A pregnant young woman, crying out and bloodied, was being carried in by an older man, flanked by at least four others, a long shard of metal debris impaled through the side of her abdomen.
Chapter Twelve
‘GET THE INTERPRETER,’ Elle instructed quickly as she hurried forward, trying to encourage them to bring the girl through to a gurney.
‘No need.’
Grimly Fitz matched her, communicating efficiently with the group as Elle struggled to make out snippets and words in the cacophony of voices. Back and forth the conversation went as Fitz quickly established order, instructing them to bring the woman through to where Elle could examine her and eliciting information.
His face tightened.
‘What’s wrong?’ Elle pressed urgently.
‘She’s seven months pregnant, and they were travelling on the main road out there when the storm hit. They pulled over to wait it out but another car coming in the opposite direction drove off the road and into them, rolling their car down an embankment into the wadi at the side.’
Elle drew her lips into a thin line, remembering the route from the way in.

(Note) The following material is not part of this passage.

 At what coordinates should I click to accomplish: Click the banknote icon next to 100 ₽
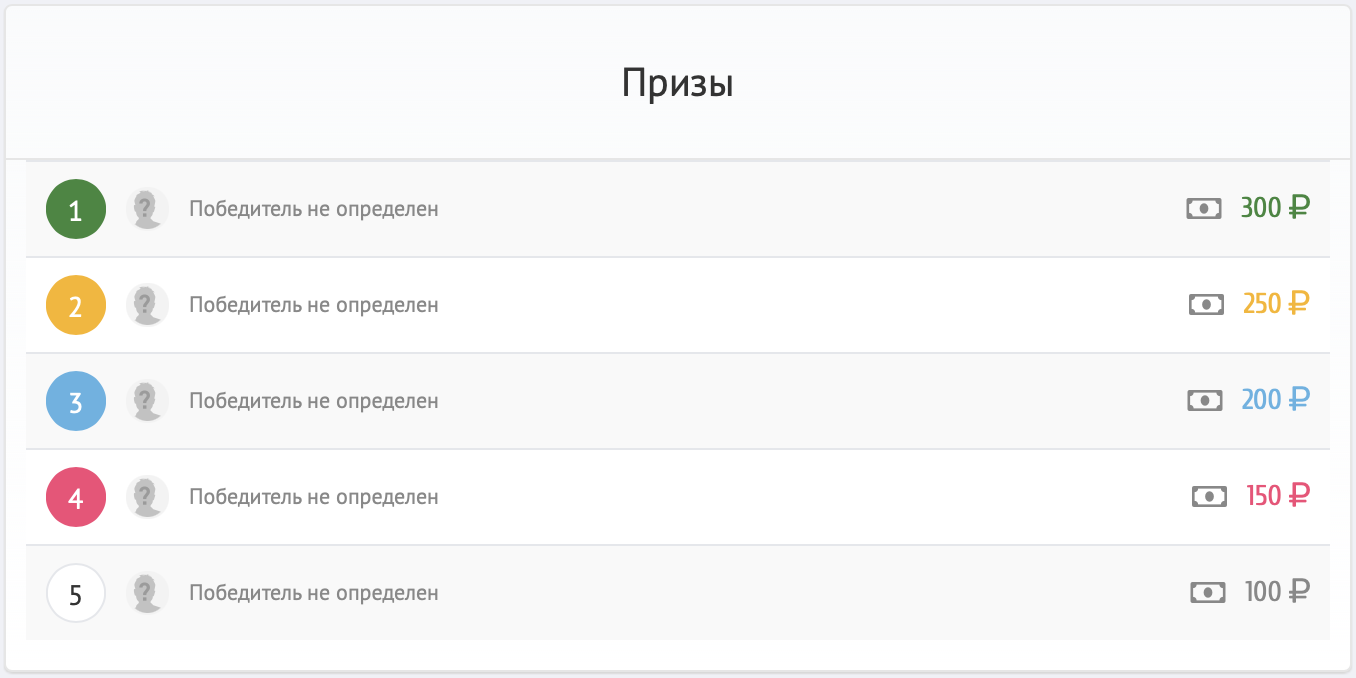pos(1208,592)
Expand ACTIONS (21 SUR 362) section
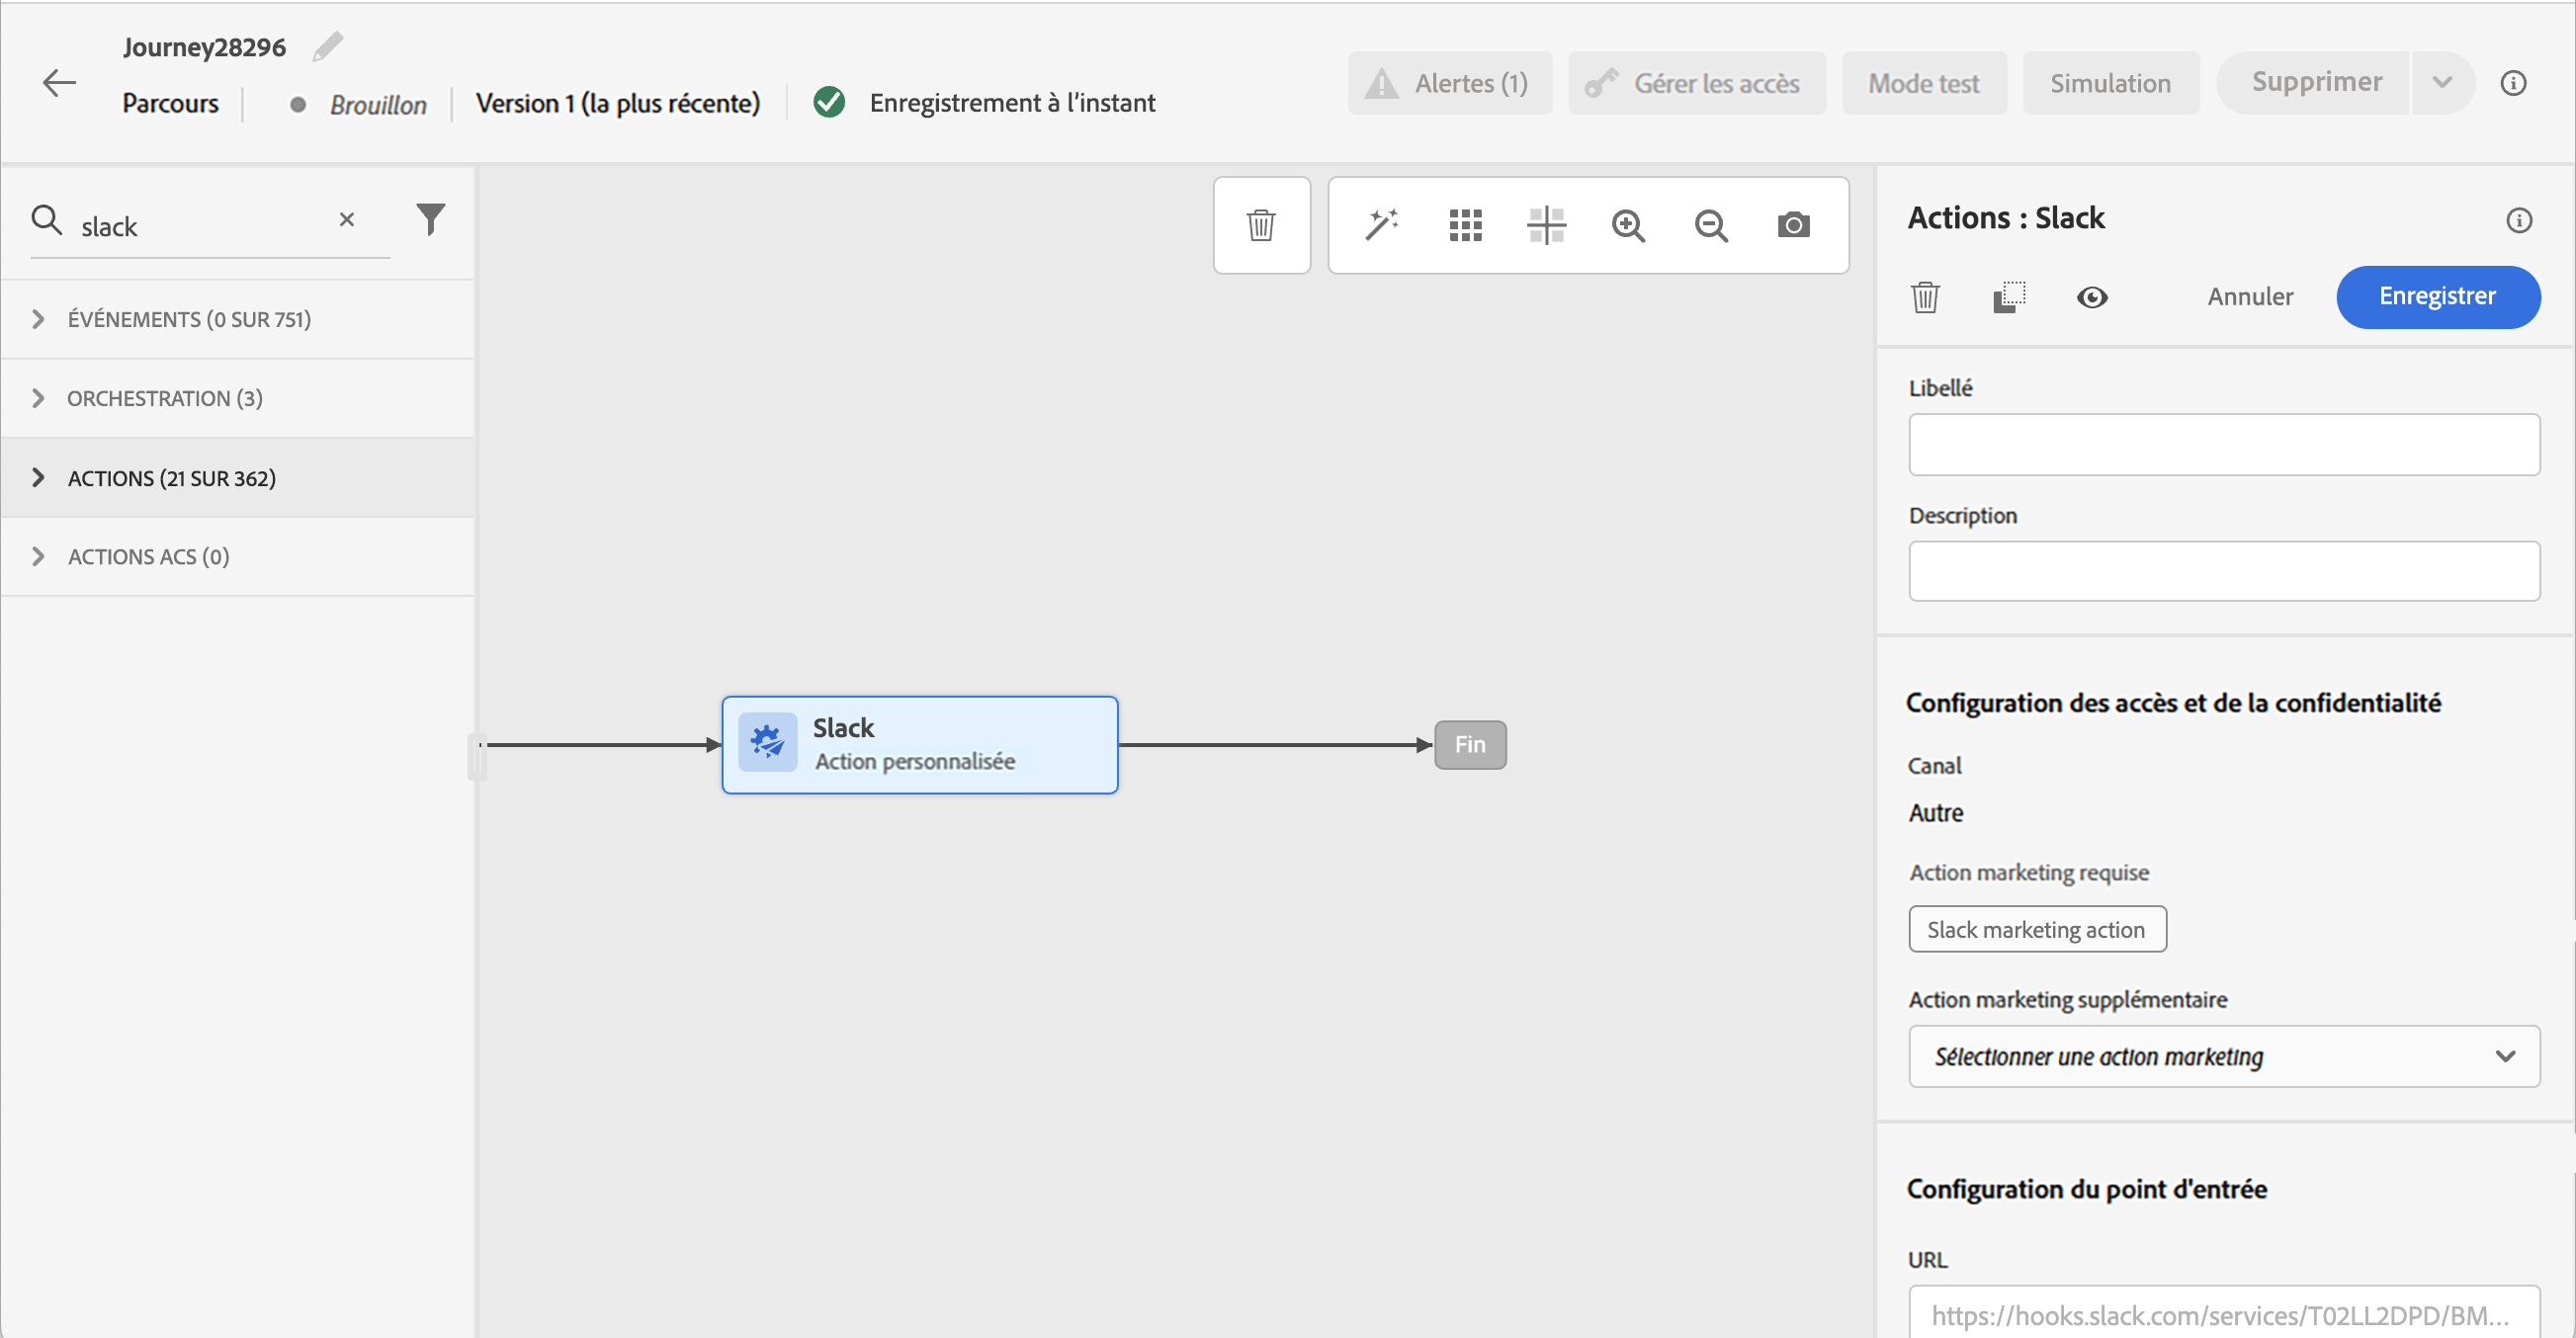 pos(38,477)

It was a fair way down, the car could have rolled a couple of times and she doubted the woman had been wearing a seatbelt.
‘She’s in pain and afraid for the baby.’
His voice broke on the
last part and Elle stared at him in shock. His expression was too haunted, too bleak to be solely a reaction to this woman’s condition. But there was no time for her to dwell on it. Her priority was the woman and her baby.
‘Can you send one of the men to the main building, ask for Jools, and tell her to bring my medical bag?’
‘I’ll go. I can’t send anyone out there,’ Fitz managed, his voice filled with pain like nothing she’d ever heard from him before.
Something in her heart broke for him, even if she didn’t know why.
‘No. I need you here to translate.’ Elle stopped him firmly.
He moved to the door, not appearing to hear her.
‘Colonel.’ She raised her voice firmly. ‘Colonel Fitzwilliam. Fitz.’
He finally turned at her last bellow.
‘You cannot go, do you understand?’ Elle said quietly but firmly. ‘You need to listen to me, this is a medical situation.’
For a moment she wasn’t sure her words were registering, and then he snapped out of it—whatever it was—as quickly as it had started.
‘Major,’ he acknowledged, turning to the men and issuing the instruction.
There was little need for discussion as two of them promptly volunteered and headed out together. Elle was relieved; there was a degree of safety in numbers. Quickly Elle moved on, turning back to the woman and tapping her own chest as she gave her name, smiling when the woman responded in kind.
‘Roshan, good, that’s good.’ So at least the woman was cognisant enough to process Elle’s words.
Her language skills might not be anywhere as fluent as Fitz’s, but the army had given her plenty of phrases to assist in everyday and medical situations.
‘Colonel,’ Elle stated, more to establish order than anything else, ‘can you ask the men for their accounts of what happened while I ask Roshan here? Get as much information as possible.’